# EXERCISE DESCRIPTION:
List every row that contains the word "should", copying each one in full.

# DATA LISTING:
▼▼▼

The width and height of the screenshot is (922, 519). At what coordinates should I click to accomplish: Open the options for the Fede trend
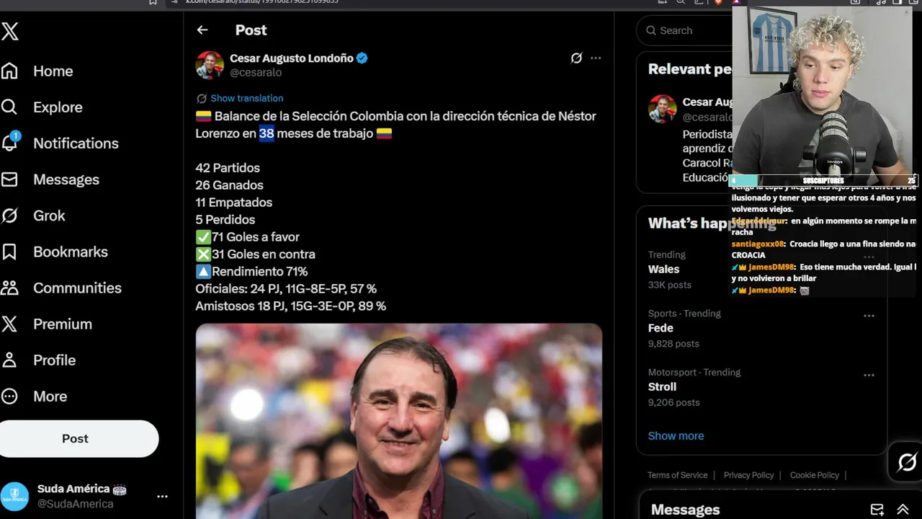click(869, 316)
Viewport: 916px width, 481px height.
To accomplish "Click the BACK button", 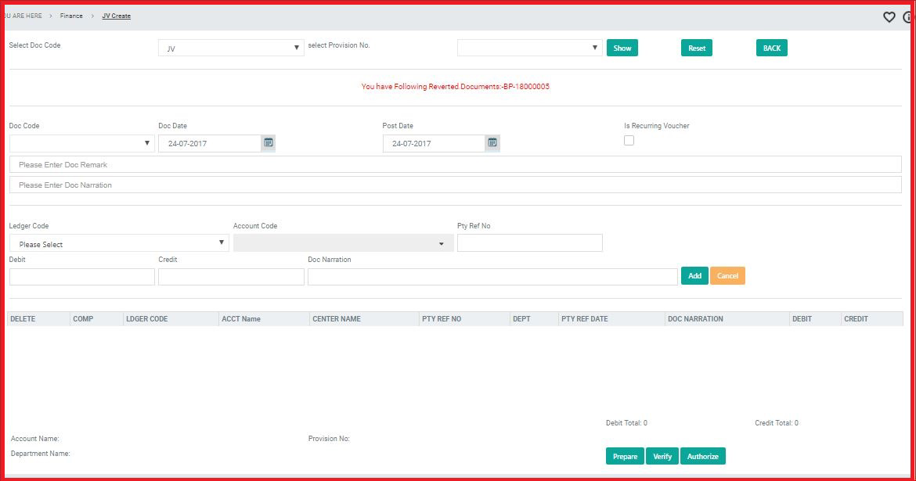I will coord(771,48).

▲▲▲
▼▼▼

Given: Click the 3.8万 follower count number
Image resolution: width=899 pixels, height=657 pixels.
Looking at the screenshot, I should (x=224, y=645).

▲▲▲
▼▼▼

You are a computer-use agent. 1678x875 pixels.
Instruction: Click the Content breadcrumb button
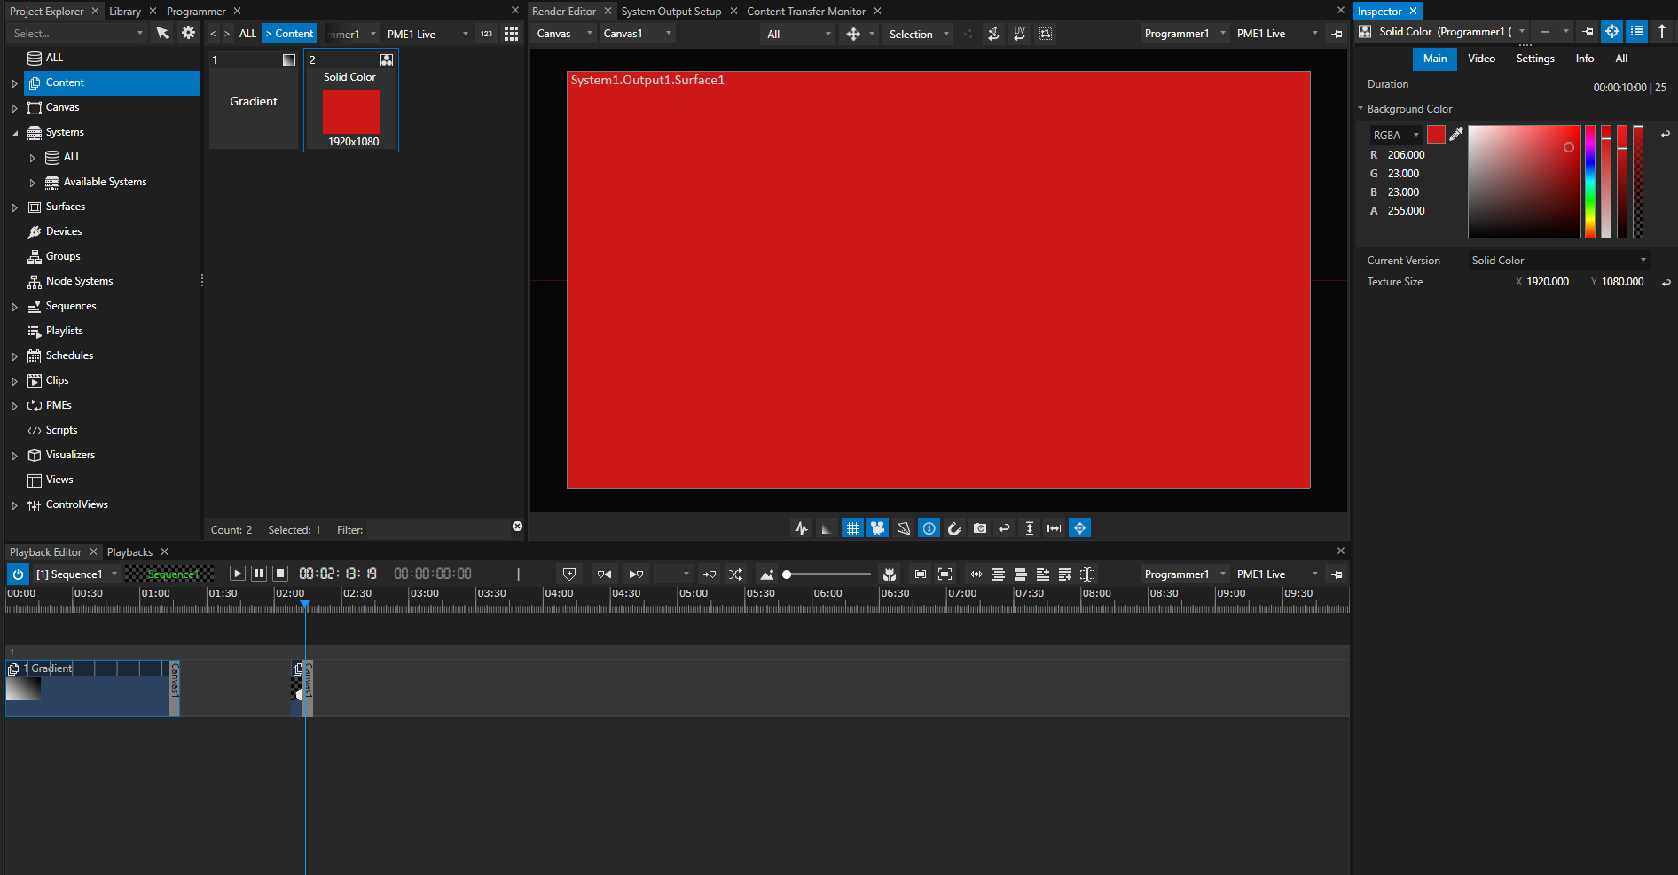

▲▲▲

# SOLUTION FOR THIS TASK:
The width and height of the screenshot is (922, 519). At what coordinates should I click to accomplish: Open the options for the Fede trend
Looking at the screenshot, I should (x=224, y=645).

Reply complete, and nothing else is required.